» Exercise description
Render the lines from the one containing "You are a computer-use" up to and including the one containing "Instruction: Click info" as a Markdown table with the columns Row and Line, omitting any blank lines.

» Input
##########

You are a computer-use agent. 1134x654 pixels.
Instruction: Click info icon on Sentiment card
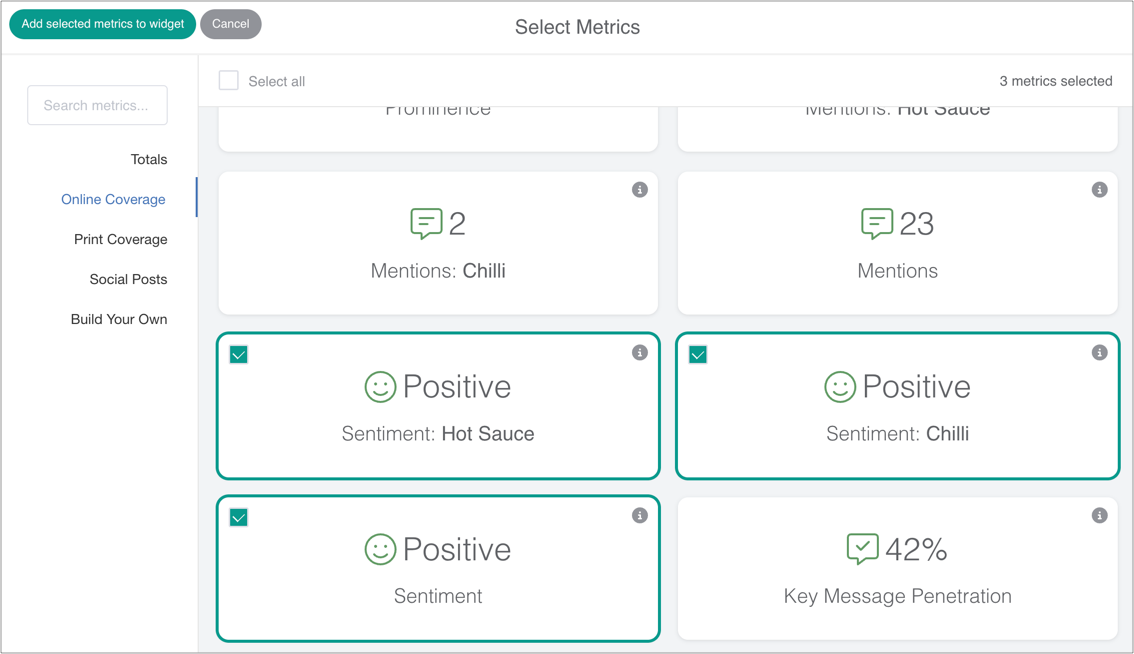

##########

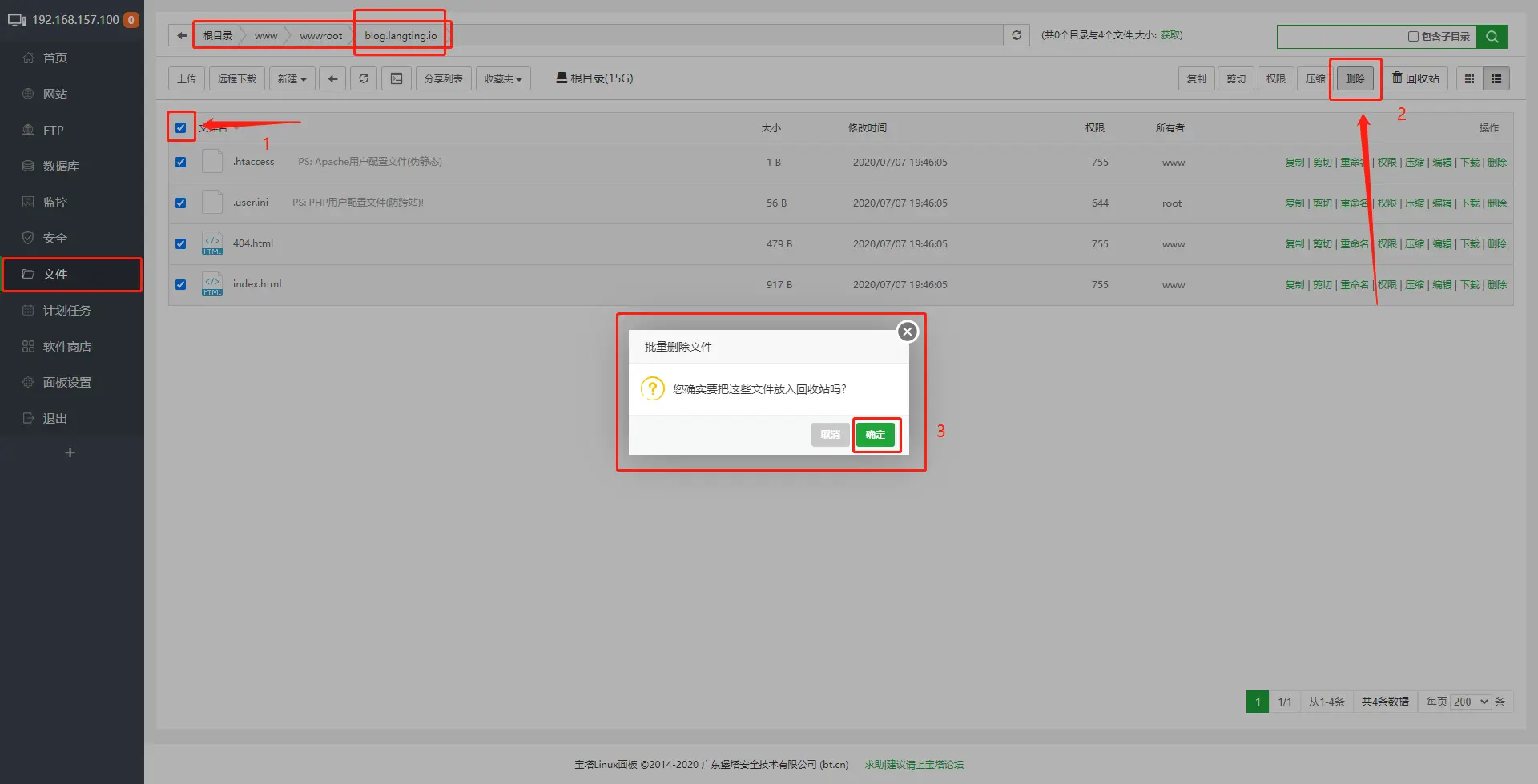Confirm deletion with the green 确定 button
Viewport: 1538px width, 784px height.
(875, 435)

##########

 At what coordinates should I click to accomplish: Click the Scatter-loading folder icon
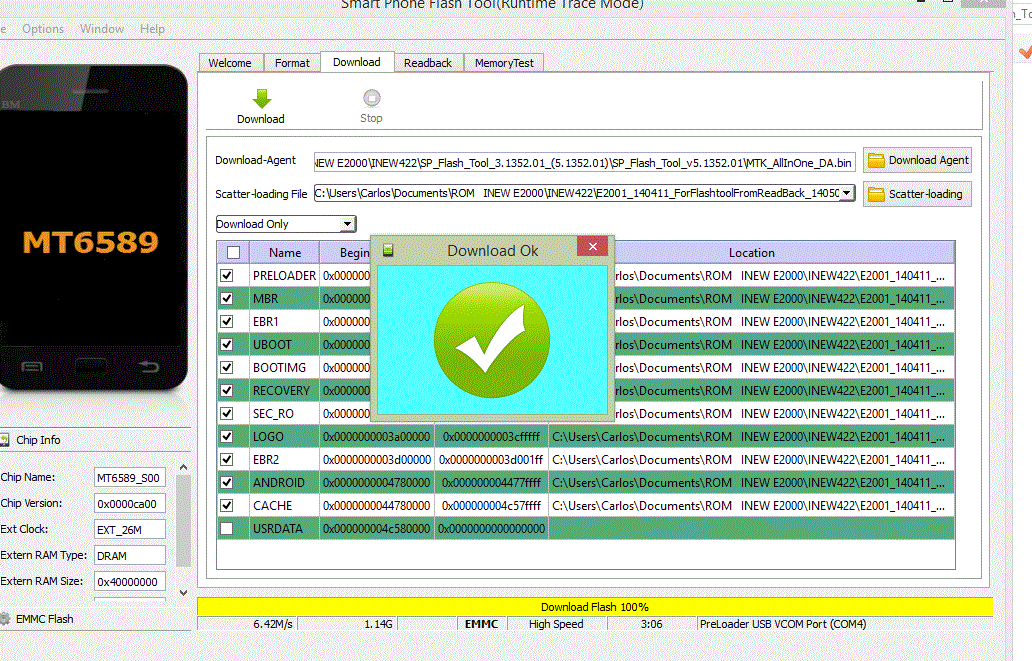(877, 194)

##########

» Output below
| Row | Line |
|---|---|
| 1 | You are a computer-use agent. 1134x654 pixels. |
| 2 | Instruction: Click info icon on Sentiment card |